- INSTRUCTIONS FOR THE TASK -
Reproduce the entries shown below only from the line with "The image size" down to the line with "Select column A", keeping both end lines and copying each one exactly.

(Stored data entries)
.....

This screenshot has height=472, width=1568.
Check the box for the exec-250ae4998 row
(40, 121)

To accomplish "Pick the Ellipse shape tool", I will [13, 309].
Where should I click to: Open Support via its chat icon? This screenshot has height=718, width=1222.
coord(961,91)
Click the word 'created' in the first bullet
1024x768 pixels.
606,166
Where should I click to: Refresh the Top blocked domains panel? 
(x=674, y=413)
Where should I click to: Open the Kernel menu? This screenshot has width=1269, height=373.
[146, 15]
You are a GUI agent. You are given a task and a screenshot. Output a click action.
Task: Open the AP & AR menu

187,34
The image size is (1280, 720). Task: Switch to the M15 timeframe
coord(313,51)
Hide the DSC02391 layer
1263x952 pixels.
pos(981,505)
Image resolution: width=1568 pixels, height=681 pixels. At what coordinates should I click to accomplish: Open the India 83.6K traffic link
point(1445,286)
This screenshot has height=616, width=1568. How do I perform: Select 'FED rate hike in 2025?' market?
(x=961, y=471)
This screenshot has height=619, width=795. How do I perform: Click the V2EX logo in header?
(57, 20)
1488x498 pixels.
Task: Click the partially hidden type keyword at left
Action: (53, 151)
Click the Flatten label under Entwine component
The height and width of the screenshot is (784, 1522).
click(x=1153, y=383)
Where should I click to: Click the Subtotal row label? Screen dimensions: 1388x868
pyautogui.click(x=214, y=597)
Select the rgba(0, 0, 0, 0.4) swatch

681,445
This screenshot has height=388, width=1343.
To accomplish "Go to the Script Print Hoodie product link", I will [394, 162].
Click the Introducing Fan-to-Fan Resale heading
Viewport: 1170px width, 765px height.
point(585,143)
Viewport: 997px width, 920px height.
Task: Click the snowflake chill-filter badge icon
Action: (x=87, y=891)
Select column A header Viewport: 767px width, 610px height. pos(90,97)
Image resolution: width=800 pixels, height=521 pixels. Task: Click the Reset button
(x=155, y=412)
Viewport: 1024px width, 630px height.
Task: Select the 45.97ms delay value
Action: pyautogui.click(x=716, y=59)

.....

- EXERCISE OUTPUT -
The image size is (1280, 720). Task: Switch to the M15 timeframe
coord(313,51)
Hide the DSC02391 layer
1263x952 pixels.
pos(981,505)
Image resolution: width=1568 pixels, height=681 pixels. At what coordinates should I click to accomplish: Open the India 83.6K traffic link
point(1445,286)
This screenshot has height=616, width=1568. How do I perform: Select 'FED rate hike in 2025?' market?
(x=961, y=471)
This screenshot has height=619, width=795. How do I perform: Click the V2EX logo in header?
(57, 20)
1488x498 pixels.
Task: Click the partially hidden type keyword at left
Action: (53, 151)
Click the Flatten label under Entwine component
The height and width of the screenshot is (784, 1522).
click(x=1153, y=383)
Where should I click to: Click the Subtotal row label? Screen dimensions: 1388x868
pyautogui.click(x=214, y=597)
Select the rgba(0, 0, 0, 0.4) swatch

681,445
This screenshot has height=388, width=1343.
To accomplish "Go to the Script Print Hoodie product link", I will [394, 162].
Click the Introducing Fan-to-Fan Resale heading
Viewport: 1170px width, 765px height.
point(585,143)
Viewport: 997px width, 920px height.
Task: Click the snowflake chill-filter badge icon
Action: (x=87, y=891)
Select column A header Viewport: 767px width, 610px height. pos(90,97)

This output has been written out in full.